● Provided records:
********

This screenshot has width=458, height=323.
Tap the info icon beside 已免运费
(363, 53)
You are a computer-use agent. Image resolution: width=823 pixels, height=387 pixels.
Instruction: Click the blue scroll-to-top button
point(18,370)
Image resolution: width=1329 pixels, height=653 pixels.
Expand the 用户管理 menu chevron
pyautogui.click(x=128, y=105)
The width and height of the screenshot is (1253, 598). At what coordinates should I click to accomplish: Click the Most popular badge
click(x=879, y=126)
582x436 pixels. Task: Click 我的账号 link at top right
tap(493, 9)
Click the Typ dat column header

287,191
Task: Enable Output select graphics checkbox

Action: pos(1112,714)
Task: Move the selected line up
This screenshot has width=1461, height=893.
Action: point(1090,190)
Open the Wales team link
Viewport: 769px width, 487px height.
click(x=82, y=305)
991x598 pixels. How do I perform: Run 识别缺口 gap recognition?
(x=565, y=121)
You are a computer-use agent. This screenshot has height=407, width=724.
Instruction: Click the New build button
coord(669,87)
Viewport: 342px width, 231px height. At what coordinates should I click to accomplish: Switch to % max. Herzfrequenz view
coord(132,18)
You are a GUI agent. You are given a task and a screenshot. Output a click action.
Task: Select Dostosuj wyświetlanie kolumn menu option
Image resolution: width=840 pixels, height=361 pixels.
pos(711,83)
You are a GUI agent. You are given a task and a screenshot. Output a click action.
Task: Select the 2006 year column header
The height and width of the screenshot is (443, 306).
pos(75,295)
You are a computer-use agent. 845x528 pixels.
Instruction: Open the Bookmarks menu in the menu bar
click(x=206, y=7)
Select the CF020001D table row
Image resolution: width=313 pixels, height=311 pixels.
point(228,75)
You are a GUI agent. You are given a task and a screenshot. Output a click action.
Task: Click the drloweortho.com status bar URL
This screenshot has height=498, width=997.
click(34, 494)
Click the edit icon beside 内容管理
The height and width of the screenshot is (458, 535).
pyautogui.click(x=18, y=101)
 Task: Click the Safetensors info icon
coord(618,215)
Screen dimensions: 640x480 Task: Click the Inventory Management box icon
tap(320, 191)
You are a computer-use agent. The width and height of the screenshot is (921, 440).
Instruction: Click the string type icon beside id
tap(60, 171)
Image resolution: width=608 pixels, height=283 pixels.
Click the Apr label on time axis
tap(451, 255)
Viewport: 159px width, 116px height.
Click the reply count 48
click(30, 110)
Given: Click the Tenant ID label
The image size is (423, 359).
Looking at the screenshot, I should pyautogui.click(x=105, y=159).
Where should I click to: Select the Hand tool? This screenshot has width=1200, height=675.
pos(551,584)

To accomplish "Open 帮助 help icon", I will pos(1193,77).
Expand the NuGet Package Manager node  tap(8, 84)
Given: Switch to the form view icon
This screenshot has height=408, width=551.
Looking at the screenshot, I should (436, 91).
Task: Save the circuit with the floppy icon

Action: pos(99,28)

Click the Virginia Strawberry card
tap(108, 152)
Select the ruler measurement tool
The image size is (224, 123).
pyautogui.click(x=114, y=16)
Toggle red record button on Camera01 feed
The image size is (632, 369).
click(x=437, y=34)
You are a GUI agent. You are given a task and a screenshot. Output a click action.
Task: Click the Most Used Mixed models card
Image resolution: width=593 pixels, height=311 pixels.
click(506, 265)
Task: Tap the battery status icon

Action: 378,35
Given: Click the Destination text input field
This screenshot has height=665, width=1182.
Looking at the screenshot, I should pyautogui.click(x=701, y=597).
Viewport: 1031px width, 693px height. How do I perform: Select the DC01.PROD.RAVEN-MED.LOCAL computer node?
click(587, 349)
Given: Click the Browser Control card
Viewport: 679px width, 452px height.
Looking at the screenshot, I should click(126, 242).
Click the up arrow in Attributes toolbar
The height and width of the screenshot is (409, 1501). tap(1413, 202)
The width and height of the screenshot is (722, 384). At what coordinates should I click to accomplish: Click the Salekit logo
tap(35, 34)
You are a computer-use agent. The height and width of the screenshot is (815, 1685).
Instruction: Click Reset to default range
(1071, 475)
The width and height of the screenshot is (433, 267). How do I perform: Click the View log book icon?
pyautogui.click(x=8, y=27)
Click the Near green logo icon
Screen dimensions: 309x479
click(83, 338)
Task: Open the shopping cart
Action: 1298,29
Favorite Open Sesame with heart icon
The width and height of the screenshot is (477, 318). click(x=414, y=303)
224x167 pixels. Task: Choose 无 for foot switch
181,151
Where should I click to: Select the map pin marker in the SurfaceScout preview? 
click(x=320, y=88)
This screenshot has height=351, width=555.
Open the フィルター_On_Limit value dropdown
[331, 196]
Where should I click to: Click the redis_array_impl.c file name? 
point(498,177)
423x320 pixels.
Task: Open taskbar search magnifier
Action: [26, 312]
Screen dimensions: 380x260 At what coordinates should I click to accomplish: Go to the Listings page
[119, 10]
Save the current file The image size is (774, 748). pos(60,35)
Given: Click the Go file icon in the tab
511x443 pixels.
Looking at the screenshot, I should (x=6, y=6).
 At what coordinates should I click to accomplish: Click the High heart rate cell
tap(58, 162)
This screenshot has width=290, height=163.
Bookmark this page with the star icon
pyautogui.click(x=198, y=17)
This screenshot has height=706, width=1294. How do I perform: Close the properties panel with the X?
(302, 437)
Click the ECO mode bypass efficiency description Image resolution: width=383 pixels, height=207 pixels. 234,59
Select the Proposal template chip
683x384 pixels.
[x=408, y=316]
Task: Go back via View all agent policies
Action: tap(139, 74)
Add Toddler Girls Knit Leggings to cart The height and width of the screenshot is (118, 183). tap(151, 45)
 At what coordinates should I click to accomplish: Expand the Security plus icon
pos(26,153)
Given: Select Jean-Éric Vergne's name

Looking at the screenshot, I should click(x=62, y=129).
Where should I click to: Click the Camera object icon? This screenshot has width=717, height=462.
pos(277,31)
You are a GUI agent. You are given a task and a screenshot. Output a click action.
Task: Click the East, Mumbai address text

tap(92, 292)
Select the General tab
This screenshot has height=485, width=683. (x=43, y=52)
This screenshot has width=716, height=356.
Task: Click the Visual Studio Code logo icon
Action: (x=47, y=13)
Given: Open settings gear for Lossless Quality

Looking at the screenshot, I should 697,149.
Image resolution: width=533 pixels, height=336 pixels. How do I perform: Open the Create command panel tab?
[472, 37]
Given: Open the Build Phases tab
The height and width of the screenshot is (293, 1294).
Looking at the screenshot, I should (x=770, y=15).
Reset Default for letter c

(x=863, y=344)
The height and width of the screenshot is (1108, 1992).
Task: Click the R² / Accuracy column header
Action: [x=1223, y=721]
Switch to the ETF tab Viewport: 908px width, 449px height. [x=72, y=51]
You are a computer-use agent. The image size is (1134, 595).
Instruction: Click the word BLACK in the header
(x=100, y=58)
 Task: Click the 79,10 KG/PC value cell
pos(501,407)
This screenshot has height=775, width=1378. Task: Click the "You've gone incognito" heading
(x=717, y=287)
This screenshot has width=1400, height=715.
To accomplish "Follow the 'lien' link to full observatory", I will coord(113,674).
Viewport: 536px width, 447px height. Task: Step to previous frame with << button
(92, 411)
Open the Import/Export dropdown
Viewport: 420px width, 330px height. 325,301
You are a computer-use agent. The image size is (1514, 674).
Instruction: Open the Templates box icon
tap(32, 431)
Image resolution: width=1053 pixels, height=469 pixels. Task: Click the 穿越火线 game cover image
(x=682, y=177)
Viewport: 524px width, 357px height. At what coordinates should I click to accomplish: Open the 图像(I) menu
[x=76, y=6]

********

● Required action: Write out every record, exactly as written.

● Exercise output:
This screenshot has width=458, height=323.
Tap the info icon beside 已免运费
(363, 53)
You are a computer-use agent. Image resolution: width=823 pixels, height=387 pixels.
Instruction: Click the blue scroll-to-top button
point(18,370)
Image resolution: width=1329 pixels, height=653 pixels.
Expand the 用户管理 menu chevron
pyautogui.click(x=128, y=105)
The width and height of the screenshot is (1253, 598). At what coordinates should I click to accomplish: Click the Most popular badge
click(x=879, y=126)
582x436 pixels. Task: Click 我的账号 link at top right
tap(493, 9)
Click the Typ dat column header

287,191
Task: Enable Output select graphics checkbox

Action: pos(1112,714)
Task: Move the selected line up
This screenshot has width=1461, height=893.
Action: point(1090,190)
Open the Wales team link
Viewport: 769px width, 487px height.
click(x=82, y=305)
991x598 pixels. How do I perform: Run 识别缺口 gap recognition?
(x=565, y=121)
You are a computer-use agent. This screenshot has height=407, width=724.
Instruction: Click the New build button
coord(669,87)
Viewport: 342px width, 231px height. At what coordinates should I click to accomplish: Switch to % max. Herzfrequenz view
coord(132,18)
You are a GUI agent. You are given a task and a screenshot. Output a click action.
Task: Select Dostosuj wyświetlanie kolumn menu option
Image resolution: width=840 pixels, height=361 pixels.
pos(711,83)
You are a GUI agent. You are given a task and a screenshot. Output a click action.
Task: Select the 2006 year column header
The height and width of the screenshot is (443, 306).
pos(75,295)
You are a computer-use agent. 845x528 pixels.
Instruction: Open the Bookmarks menu in the menu bar
click(x=206, y=7)
Select the CF020001D table row
Image resolution: width=313 pixels, height=311 pixels.
point(228,75)
You are a GUI agent. You are given a task and a screenshot. Output a click action.
Task: Click the drloweortho.com status bar URL
This screenshot has height=498, width=997.
click(34, 494)
Click the edit icon beside 内容管理
The height and width of the screenshot is (458, 535).
pyautogui.click(x=18, y=101)
 Task: Click the Safetensors info icon
coord(618,215)
Screen dimensions: 640x480 Task: Click the Inventory Management box icon
tap(320, 191)
You are a computer-use agent. The width and height of the screenshot is (921, 440).
Instruction: Click the string type icon beside id
tap(60, 171)
Image resolution: width=608 pixels, height=283 pixels.
Click the Apr label on time axis
tap(451, 255)
Viewport: 159px width, 116px height.
Click the reply count 48
click(30, 110)
Given: Click the Tenant ID label
The image size is (423, 359).
Looking at the screenshot, I should pyautogui.click(x=105, y=159).
Where should I click to: Select the Hand tool? This screenshot has width=1200, height=675.
pos(551,584)

To accomplish "Open 帮助 help icon", I will pos(1193,77).
Expand the NuGet Package Manager node  tap(8, 84)
Given: Switch to the form view icon
This screenshot has height=408, width=551.
Looking at the screenshot, I should (436, 91).
Task: Save the circuit with the floppy icon

Action: pos(99,28)

Click the Virginia Strawberry card
tap(108, 152)
Select the ruler measurement tool
The image size is (224, 123).
pyautogui.click(x=114, y=16)
Toggle red record button on Camera01 feed
The image size is (632, 369).
click(x=437, y=34)
You are a GUI agent. You are given a task and a screenshot. Output a click action.
Task: Click the Most Used Mixed models card
Image resolution: width=593 pixels, height=311 pixels.
click(506, 265)
Task: Tap the battery status icon

Action: 378,35
Given: Click the Destination text input field
This screenshot has height=665, width=1182.
Looking at the screenshot, I should pyautogui.click(x=701, y=597).
Viewport: 1031px width, 693px height. How do I perform: Select the DC01.PROD.RAVEN-MED.LOCAL computer node?
click(587, 349)
Given: Click the Browser Control card
Viewport: 679px width, 452px height.
Looking at the screenshot, I should click(126, 242).
Click the up arrow in Attributes toolbar
The height and width of the screenshot is (409, 1501). tap(1413, 202)
The width and height of the screenshot is (722, 384). At what coordinates should I click to accomplish: Click the Salekit logo
tap(35, 34)
You are a computer-use agent. The height and width of the screenshot is (815, 1685).
Instruction: Click Reset to default range
(1071, 475)
The width and height of the screenshot is (433, 267). How do I perform: Click the View log book icon?
pyautogui.click(x=8, y=27)
Click the Near green logo icon
Screen dimensions: 309x479
click(83, 338)
Task: Open the shopping cart
Action: 1298,29
Favorite Open Sesame with heart icon
The width and height of the screenshot is (477, 318). click(x=414, y=303)
224x167 pixels. Task: Choose 无 for foot switch
181,151
Where should I click to: Select the map pin marker in the SurfaceScout preview? 
click(x=320, y=88)
This screenshot has height=351, width=555.
Open the フィルター_On_Limit value dropdown
[331, 196]
Where should I click to: Click the redis_array_impl.c file name? 
point(498,177)
423x320 pixels.
Task: Open taskbar search magnifier
Action: [26, 312]
Screen dimensions: 380x260 At what coordinates should I click to accomplish: Go to the Listings page
[119, 10]
Save the current file The image size is (774, 748). pos(60,35)
Given: Click the Go file icon in the tab
511x443 pixels.
Looking at the screenshot, I should (x=6, y=6).
 At what coordinates should I click to accomplish: Click the High heart rate cell
tap(58, 162)
This screenshot has width=290, height=163.
Bookmark this page with the star icon
pyautogui.click(x=198, y=17)
This screenshot has height=706, width=1294. How do I perform: Close the properties panel with the X?
(302, 437)
Click the ECO mode bypass efficiency description Image resolution: width=383 pixels, height=207 pixels. 234,59
Select the Proposal template chip
683x384 pixels.
[x=408, y=316]
Task: Go back via View all agent policies
Action: tap(139, 74)
Add Toddler Girls Knit Leggings to cart The height and width of the screenshot is (118, 183). tap(151, 45)
 At what coordinates should I click to accomplish: Expand the Security plus icon
pos(26,153)
Given: Select Jean-Éric Vergne's name

Looking at the screenshot, I should click(x=62, y=129).
Where should I click to: Click the Camera object icon? This screenshot has width=717, height=462.
pos(277,31)
You are a GUI agent. You are given a task and a screenshot. Output a click action.
Task: Click the East, Mumbai address text

tap(92, 292)
Select the General tab
This screenshot has height=485, width=683. (x=43, y=52)
This screenshot has width=716, height=356.
Task: Click the Visual Studio Code logo icon
Action: (x=47, y=13)
Given: Open settings gear for Lossless Quality

Looking at the screenshot, I should 697,149.
Image resolution: width=533 pixels, height=336 pixels. How do I perform: Open the Create command panel tab?
[472, 37]
Given: Open the Build Phases tab
The height and width of the screenshot is (293, 1294).
Looking at the screenshot, I should (x=770, y=15).
Reset Default for letter c

(x=863, y=344)
The height and width of the screenshot is (1108, 1992).
Task: Click the R² / Accuracy column header
Action: [x=1223, y=721]
Switch to the ETF tab Viewport: 908px width, 449px height. [x=72, y=51]
You are a computer-use agent. The image size is (1134, 595).
Instruction: Click the word BLACK in the header
(x=100, y=58)
 Task: Click the 79,10 KG/PC value cell
pos(501,407)
This screenshot has height=775, width=1378. Task: Click the "You've gone incognito" heading
(x=717, y=287)
This screenshot has width=1400, height=715.
To accomplish "Follow the 'lien' link to full observatory", I will coord(113,674).
Viewport: 536px width, 447px height. Task: Step to previous frame with << button
(92, 411)
Open the Import/Export dropdown
Viewport: 420px width, 330px height. 325,301
You are a computer-use agent. The image size is (1514, 674).
Instruction: Open the Templates box icon
tap(32, 431)
Image resolution: width=1053 pixels, height=469 pixels. Task: Click the 穿越火线 game cover image
(x=682, y=177)
Viewport: 524px width, 357px height. At what coordinates should I click to accomplish: Open the 图像(I) menu
[x=76, y=6]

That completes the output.